= Alfred Smith (cricketer, born 1812) =

English cricketer

Alfred Smith (9 July 1812 – 14 January 1892) was an English cricketer notable for his fourteen first-class cricket appearances for Sussex as a gentleman cricketer between 1841 and 1852.

Smith was born in Henfield, Sussex. He played for West Sussex and the Gentlemen of Sussex first in 1839. He played several matches for each against East Sussex, the Players of Sussex, and various Gentlemen teams of Surrey and Hampshire throughout 1839 and 1840. He was invited to first play for Sussex on 14 June 1841 against the Marylebone Cricket Club at Lord's. On his debut he was dismissed for scores of four and one, batting in the lower order.

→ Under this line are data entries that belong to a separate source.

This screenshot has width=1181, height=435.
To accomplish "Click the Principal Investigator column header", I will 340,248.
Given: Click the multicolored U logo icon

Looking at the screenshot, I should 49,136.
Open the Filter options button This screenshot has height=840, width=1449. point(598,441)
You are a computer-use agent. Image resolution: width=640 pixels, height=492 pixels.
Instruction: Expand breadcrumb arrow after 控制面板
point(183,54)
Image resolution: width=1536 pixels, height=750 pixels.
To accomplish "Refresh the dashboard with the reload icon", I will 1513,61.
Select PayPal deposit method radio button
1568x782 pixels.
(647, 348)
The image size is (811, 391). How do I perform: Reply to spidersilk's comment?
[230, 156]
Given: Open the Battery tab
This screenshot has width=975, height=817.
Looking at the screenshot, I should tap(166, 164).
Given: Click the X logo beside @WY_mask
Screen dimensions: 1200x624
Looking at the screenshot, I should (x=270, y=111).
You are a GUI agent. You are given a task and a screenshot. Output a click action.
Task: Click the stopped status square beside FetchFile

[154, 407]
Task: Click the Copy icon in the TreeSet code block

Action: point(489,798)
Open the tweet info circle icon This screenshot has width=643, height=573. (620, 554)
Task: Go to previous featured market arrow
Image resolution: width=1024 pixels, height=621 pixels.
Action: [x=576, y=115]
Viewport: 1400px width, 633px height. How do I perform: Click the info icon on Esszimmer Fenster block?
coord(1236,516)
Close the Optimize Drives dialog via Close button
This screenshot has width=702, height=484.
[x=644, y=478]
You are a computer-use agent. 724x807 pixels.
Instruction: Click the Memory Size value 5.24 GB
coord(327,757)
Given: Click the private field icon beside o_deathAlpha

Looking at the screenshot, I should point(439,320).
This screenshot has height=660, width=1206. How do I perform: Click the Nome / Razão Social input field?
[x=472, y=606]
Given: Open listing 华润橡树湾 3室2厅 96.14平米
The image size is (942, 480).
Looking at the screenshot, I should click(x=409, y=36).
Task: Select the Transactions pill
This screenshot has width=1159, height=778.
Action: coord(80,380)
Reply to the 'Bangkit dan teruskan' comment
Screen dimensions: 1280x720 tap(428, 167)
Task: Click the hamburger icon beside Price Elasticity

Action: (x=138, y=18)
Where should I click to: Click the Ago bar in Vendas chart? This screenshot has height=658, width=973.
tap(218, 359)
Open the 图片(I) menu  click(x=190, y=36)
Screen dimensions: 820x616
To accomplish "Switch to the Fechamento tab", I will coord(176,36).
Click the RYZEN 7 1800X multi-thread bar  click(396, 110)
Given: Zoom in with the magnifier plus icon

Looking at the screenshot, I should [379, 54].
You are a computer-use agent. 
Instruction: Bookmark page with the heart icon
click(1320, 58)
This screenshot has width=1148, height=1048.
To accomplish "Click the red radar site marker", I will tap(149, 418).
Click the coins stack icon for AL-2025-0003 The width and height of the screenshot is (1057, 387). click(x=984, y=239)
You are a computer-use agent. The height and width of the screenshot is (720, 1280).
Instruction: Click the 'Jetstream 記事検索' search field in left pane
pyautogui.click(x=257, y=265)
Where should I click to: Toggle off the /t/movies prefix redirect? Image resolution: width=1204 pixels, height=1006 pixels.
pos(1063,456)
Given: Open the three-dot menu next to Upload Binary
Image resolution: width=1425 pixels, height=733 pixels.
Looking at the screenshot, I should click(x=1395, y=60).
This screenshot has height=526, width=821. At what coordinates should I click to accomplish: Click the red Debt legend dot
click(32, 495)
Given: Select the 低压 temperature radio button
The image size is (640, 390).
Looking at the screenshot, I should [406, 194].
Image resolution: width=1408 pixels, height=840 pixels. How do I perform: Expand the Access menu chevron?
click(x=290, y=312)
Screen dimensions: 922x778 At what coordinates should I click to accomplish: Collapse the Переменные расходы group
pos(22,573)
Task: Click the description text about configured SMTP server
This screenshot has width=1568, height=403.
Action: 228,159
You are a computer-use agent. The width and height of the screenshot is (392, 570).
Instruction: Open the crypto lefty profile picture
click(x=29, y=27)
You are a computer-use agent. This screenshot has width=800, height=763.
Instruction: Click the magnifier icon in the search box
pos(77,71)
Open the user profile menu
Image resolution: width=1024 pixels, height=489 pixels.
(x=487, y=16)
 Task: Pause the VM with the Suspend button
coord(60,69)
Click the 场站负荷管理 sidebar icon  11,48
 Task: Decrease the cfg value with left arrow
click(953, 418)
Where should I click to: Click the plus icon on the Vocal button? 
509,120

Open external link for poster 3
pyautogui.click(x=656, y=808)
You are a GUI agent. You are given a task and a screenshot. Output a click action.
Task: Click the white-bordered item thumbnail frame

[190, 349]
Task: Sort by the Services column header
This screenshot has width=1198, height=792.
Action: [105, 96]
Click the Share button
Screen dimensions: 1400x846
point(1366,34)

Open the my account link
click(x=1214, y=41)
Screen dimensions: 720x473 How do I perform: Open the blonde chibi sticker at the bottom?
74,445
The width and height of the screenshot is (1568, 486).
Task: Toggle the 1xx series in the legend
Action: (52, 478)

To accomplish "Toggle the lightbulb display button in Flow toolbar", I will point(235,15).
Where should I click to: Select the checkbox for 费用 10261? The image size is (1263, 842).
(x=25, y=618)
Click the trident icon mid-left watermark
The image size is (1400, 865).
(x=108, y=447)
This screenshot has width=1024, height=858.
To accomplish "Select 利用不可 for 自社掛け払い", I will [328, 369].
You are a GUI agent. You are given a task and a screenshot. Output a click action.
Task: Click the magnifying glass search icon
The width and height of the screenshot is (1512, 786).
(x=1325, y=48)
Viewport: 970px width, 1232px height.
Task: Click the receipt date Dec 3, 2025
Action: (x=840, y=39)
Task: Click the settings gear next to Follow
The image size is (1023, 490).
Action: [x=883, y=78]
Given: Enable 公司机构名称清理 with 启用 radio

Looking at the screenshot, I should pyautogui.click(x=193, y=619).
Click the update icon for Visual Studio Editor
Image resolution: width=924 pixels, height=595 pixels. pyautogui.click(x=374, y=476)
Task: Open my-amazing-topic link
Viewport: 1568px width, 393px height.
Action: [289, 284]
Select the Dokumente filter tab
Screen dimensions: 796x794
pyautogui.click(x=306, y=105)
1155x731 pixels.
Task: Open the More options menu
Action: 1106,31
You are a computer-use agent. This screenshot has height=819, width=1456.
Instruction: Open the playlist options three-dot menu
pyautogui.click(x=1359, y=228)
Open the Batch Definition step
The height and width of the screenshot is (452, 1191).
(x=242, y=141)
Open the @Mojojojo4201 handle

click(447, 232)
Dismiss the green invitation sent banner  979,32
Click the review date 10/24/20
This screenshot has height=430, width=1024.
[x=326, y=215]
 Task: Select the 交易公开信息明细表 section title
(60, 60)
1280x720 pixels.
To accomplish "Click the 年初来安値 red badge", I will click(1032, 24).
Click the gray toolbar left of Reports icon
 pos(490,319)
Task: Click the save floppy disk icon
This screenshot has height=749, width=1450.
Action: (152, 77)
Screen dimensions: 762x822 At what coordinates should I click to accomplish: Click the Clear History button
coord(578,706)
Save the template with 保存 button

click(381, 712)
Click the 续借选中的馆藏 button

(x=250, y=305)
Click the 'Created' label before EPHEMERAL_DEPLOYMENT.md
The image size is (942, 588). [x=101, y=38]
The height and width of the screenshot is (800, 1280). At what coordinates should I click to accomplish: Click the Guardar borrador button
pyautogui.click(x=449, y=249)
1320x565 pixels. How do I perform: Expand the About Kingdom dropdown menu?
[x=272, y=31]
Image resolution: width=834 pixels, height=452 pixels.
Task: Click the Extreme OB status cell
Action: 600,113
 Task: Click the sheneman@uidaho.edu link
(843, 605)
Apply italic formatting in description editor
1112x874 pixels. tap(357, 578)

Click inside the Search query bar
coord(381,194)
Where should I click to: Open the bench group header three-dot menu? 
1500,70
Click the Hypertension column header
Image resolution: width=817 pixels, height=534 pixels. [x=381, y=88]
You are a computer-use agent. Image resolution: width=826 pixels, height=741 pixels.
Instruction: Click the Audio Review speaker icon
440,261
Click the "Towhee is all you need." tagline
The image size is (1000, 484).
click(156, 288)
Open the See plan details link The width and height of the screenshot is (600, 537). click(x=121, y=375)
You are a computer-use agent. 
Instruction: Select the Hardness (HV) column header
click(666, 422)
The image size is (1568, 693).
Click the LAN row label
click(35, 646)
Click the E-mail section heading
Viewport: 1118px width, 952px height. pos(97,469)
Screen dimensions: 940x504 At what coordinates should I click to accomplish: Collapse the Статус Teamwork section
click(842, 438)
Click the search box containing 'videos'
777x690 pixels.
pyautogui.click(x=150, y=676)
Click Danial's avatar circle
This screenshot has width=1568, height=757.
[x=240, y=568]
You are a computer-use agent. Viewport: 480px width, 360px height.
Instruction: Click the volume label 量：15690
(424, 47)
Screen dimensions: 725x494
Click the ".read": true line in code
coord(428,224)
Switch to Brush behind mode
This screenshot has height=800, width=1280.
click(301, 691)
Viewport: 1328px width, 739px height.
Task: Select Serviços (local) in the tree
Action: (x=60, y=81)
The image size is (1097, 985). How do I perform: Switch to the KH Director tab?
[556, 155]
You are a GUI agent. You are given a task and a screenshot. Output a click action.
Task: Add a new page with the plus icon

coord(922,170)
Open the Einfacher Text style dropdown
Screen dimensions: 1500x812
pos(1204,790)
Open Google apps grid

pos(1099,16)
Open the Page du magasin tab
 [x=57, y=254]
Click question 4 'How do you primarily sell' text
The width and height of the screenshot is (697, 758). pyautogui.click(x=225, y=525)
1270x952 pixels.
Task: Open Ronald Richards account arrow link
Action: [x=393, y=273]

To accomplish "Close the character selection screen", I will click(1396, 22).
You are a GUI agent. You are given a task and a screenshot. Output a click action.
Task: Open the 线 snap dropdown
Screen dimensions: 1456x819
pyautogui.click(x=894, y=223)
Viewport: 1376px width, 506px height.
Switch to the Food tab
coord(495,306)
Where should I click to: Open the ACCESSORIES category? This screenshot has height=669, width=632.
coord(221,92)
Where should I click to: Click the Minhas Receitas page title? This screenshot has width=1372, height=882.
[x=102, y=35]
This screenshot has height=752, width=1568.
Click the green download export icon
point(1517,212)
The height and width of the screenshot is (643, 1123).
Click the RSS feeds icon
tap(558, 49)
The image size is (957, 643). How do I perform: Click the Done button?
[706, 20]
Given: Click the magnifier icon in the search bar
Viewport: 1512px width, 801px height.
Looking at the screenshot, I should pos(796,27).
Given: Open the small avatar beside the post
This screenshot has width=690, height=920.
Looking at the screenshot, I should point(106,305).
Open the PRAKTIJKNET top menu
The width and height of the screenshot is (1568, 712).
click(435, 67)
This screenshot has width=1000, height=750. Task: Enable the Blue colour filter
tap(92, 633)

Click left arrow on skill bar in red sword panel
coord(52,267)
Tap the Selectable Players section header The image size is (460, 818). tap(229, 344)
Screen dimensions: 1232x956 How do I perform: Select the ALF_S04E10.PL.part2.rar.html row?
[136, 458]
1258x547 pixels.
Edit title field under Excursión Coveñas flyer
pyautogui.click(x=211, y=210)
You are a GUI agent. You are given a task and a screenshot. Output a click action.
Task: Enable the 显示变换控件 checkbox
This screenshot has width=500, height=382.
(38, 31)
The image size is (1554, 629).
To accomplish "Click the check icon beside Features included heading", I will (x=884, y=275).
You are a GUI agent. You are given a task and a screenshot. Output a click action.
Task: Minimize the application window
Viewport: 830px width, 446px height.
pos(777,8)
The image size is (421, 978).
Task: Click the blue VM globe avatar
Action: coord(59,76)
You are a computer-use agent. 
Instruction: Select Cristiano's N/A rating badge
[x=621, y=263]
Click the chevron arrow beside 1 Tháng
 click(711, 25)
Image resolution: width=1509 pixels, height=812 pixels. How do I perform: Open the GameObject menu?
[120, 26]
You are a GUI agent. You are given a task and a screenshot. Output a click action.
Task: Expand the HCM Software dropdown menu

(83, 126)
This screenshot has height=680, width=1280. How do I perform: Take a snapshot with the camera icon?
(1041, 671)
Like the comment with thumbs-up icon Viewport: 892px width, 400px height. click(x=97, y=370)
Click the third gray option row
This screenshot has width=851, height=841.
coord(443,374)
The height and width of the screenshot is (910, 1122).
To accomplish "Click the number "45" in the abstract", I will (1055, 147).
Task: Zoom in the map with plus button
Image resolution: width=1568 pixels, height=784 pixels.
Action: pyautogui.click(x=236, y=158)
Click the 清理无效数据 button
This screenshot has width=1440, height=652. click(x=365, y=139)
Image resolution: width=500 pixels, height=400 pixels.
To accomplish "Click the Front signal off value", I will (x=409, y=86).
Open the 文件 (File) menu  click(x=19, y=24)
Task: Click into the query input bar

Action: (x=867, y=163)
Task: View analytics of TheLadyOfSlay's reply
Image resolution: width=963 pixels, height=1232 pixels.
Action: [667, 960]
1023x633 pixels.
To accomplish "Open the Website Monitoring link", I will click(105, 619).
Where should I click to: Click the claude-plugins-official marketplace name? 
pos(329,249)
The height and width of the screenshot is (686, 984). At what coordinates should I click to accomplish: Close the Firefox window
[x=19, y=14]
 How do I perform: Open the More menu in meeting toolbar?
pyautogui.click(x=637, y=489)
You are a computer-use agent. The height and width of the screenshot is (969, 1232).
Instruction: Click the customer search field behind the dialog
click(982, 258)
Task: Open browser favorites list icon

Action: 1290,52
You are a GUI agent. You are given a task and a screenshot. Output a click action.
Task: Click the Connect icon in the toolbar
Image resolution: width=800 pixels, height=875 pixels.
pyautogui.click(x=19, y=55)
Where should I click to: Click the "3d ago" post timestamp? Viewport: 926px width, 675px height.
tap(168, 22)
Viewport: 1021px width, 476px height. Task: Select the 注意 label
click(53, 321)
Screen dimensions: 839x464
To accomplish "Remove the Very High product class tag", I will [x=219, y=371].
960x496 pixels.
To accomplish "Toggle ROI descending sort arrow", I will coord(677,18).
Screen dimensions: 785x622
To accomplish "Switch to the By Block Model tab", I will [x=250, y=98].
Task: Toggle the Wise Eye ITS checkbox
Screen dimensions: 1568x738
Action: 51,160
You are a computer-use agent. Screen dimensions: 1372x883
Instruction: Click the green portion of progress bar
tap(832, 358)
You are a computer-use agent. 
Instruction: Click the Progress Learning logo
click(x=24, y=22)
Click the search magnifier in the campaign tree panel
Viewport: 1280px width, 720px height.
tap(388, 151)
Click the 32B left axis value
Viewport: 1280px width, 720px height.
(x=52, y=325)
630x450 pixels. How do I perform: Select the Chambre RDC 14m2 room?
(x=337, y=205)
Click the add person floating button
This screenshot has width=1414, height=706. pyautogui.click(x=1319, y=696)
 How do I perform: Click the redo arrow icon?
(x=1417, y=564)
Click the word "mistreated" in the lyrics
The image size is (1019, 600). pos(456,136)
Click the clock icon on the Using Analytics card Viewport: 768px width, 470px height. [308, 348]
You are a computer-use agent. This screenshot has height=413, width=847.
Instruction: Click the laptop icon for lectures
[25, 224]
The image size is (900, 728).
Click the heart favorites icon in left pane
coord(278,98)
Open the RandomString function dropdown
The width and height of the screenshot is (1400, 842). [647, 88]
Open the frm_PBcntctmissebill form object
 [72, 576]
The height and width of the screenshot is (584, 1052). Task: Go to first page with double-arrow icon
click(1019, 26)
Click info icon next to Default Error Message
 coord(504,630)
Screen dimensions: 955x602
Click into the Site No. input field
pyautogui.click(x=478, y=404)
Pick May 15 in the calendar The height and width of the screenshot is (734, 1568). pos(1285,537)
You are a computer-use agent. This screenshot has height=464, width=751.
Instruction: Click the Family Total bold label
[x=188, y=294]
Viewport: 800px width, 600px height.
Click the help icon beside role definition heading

Smith would face the MCC once more that year, in August at Brighton, before waiting a whole year for his next first-class match. He played, again for Sussex, on 29 August 1842 against an England XI where he was dismissed by William Hillyer for ten. Smith's activities for the next two years are unrecorded, and he does not feature on a cricket scorecard until June 1844, where he played three matches against East sussex and the Gentlemen of Hampshire. He joined Henfield Cricket Club and featured for them against Brighton that year also. In May 1845 he played for Petworth Cricket Club against the MCC, followed by Hampshire and then the MCC once more - all first-class games. He played a Gentlemen v Players game in September 1845, an early County cricket matches in 1851 between Sussex and Kent, and faced the All England XI in 1852 followed by two more outings against Kent. He then played a dozen more games against various Gentlemen's XIs including his final match in 1866. He died in 1892 in Wantley.